“Please join Gwen Ifill, managing editor of Washington Week and senior correspondent for the PBS News Hour, and the Whitman-Walker family as we honor United States Secretary of Health and Human Services Kathleen Sebelius for advancements in health care.”

Washington Week and the NewsHour, of course, cover the Obama administration as a matter of routine. Sebelius has been at the center of some controversial initiatives. We don’t want Ifill honoring someone she’s supposed to be auditing.

And she’s not, she says. In an interview this morning, Ifill said that she agreed to do the emceeing before she even knew who would be the honoree. She’s doing the event for charity and isn’t collecting a penny for her appearance. The task assigned to her is a mashup of logistics and ceremoniality: According to Whitman-Walker communications director Chip Lewis, Ifill opens the program and says “welcome”; introduces co-chairs; she announces a grant program for the clinic; and she announces dessert.

What she doesn’t do, she attests, is introduce or endorse the honoree, Sebelius.
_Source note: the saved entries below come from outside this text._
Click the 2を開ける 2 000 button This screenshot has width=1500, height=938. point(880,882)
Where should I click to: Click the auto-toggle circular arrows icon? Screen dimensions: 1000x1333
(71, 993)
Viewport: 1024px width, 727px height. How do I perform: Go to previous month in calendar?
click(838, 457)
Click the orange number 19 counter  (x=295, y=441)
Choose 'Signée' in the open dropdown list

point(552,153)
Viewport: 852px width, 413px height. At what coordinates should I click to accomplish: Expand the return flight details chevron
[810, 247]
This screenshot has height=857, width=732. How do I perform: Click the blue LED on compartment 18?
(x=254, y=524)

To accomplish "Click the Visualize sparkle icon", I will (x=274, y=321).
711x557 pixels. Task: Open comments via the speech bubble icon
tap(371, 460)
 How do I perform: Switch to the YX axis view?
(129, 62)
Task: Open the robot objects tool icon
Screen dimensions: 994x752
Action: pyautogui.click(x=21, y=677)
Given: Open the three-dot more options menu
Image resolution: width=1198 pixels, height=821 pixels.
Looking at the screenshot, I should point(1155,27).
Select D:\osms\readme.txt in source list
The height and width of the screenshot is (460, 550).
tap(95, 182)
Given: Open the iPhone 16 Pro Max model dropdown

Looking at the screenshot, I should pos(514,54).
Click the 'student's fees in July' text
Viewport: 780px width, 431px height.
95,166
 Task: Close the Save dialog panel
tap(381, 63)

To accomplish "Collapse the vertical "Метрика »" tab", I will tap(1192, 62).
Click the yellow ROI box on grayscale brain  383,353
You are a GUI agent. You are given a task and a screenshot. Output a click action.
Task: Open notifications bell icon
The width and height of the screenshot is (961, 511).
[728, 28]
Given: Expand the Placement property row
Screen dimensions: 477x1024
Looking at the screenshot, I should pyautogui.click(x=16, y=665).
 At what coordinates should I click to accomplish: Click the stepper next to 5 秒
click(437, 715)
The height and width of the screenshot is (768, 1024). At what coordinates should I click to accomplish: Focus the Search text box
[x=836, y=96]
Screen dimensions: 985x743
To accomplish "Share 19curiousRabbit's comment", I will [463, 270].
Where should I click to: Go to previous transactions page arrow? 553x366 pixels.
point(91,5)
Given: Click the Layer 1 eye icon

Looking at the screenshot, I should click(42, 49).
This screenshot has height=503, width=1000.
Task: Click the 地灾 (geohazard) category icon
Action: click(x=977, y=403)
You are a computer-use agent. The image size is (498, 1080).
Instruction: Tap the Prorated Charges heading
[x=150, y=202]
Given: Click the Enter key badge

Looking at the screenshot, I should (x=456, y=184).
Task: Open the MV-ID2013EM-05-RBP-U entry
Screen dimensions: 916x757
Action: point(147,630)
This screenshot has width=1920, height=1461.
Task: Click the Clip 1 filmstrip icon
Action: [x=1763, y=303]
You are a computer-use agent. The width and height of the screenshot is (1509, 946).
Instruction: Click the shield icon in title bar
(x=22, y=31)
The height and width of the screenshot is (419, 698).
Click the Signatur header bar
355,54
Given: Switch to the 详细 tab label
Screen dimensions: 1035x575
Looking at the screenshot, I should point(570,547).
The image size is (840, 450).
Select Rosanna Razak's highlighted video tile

That falls to someone else on the program. “It sounds like I’m honoring her,” says Ifill of the invitation, when in fact the clinic is just “using me as a draw. There’s a difference between what the invite says and what happens on that stage tonight.”

Though unaware that she was signing up for a Sebelius-honoring event, Ifill notes that she didn’t raise a ruckus when she found out who the honoree would be. “I really do try to do the arm’s-length thing,” says Ifill. Unless I come across a NewsHour puff piece on the HHS National Action Plan to prevent health-care-associated infections in the coming weeks, I’m disinclined to grouse about Ifill’s charity appearance.